[Dataset entries]
+--

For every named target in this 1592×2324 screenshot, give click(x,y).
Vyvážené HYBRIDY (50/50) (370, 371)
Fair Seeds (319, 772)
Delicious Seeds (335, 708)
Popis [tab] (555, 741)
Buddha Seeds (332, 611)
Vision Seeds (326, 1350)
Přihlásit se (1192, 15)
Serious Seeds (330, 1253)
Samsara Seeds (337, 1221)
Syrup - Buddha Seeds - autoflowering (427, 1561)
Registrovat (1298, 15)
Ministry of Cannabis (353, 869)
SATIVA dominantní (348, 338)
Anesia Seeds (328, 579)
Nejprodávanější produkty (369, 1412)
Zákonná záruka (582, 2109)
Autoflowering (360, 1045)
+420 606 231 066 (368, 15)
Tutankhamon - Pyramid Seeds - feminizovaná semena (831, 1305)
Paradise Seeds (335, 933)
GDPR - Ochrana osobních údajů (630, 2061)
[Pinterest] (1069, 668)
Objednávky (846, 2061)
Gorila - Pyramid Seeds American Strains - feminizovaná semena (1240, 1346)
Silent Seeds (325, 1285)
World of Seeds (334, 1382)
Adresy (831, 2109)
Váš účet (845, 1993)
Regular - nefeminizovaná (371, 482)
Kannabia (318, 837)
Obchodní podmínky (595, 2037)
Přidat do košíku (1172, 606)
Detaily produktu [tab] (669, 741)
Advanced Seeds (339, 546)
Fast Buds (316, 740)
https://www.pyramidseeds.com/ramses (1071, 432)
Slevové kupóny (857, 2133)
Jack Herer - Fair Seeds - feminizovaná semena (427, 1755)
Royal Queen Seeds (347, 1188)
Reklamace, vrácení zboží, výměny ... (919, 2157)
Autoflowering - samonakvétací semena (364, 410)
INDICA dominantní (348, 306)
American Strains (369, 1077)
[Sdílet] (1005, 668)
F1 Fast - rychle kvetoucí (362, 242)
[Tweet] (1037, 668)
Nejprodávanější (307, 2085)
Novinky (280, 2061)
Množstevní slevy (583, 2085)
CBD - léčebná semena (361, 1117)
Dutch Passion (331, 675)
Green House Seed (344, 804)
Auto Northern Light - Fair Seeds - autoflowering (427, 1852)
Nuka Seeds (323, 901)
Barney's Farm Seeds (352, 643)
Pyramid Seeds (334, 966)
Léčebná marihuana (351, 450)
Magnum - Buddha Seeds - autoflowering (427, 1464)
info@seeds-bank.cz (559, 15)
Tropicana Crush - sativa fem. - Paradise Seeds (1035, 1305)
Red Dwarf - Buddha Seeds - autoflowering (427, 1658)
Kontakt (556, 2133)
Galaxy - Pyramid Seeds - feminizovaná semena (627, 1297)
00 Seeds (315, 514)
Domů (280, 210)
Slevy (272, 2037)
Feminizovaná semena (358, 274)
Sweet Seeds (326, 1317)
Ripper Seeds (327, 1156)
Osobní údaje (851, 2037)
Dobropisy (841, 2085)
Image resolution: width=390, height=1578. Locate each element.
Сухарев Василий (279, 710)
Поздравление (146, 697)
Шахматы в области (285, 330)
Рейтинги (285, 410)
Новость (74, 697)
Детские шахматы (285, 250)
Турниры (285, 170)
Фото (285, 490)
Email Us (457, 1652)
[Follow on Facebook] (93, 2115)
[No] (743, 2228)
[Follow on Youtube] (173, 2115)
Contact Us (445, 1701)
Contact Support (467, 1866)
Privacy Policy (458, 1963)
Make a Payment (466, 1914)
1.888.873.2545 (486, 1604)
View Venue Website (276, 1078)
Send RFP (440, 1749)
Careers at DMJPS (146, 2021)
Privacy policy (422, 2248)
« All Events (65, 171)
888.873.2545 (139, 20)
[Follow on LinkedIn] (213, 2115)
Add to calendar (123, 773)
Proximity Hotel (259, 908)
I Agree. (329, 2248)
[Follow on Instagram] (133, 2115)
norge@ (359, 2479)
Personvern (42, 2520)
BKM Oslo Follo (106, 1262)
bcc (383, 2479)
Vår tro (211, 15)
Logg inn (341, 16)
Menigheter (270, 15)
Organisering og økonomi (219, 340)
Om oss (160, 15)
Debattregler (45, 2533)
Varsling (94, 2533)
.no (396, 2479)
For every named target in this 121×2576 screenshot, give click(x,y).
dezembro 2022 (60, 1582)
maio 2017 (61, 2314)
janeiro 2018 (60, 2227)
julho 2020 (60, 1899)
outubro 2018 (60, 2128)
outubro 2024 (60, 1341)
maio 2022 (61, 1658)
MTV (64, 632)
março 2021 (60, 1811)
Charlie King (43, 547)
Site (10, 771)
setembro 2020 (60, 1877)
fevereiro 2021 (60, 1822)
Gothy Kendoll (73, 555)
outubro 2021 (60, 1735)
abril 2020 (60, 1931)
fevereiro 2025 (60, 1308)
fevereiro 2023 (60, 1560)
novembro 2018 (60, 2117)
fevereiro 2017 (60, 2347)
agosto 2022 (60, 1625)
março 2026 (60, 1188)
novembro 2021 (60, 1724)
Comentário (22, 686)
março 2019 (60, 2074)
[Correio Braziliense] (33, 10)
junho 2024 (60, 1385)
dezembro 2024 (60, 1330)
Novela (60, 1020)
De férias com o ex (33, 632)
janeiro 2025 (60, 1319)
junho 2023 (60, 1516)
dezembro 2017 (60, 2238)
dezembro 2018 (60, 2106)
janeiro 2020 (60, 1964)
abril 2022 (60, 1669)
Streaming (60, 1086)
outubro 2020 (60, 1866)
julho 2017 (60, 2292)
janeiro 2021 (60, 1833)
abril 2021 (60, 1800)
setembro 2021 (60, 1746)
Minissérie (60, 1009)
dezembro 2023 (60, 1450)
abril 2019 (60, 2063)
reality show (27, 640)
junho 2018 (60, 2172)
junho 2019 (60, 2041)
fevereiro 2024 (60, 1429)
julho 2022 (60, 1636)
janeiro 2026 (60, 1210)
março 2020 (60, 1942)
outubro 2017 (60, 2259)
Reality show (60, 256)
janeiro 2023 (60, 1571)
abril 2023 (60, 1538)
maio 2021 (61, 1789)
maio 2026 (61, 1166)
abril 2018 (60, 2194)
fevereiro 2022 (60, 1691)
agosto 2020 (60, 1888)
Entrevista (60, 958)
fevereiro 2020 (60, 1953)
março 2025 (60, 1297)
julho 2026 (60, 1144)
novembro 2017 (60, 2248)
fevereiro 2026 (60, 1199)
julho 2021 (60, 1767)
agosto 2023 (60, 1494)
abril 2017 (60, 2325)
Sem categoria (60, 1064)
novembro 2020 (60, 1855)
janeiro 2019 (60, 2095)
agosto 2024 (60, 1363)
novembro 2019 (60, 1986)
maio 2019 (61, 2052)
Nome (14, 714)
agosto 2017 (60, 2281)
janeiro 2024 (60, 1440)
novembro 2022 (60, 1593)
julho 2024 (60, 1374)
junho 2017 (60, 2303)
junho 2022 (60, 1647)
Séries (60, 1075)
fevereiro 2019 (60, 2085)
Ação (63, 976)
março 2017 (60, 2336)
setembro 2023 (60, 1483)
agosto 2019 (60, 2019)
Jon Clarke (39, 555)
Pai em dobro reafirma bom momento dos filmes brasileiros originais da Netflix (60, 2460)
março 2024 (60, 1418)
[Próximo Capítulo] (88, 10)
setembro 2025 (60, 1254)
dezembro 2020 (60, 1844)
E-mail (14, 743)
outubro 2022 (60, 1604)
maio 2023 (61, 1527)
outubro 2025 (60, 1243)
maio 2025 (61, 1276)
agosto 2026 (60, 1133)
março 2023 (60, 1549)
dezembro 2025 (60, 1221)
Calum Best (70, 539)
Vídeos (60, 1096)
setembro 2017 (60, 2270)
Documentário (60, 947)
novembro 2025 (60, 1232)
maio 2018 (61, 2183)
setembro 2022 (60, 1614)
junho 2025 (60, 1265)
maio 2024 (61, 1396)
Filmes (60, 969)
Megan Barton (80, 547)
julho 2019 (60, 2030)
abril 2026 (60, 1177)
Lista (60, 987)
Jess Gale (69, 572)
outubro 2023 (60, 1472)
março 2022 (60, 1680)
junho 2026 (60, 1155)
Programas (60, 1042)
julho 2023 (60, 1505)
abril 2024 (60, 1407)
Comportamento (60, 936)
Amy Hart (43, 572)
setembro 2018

+--

• Problem description
Look above for the line with "maio 2024 (61, 1396)", then copy it and each later line exactly, stopping at the last line of the records.

• Output
maio 2024 (61, 1396)
Filmes (60, 969)
Megan Barton (80, 547)
julho 2019 (60, 2030)
abril 2026 (60, 1177)
Lista (60, 987)
Jess Gale (69, 572)
outubro 2023 (60, 1472)
março 2022 (60, 1680)
junho 2026 (60, 1155)
Programas (60, 1042)
julho 2023 (60, 1505)
abril 2024 (60, 1407)
Comportamento (60, 936)
Amy Hart (43, 572)
setembro 2018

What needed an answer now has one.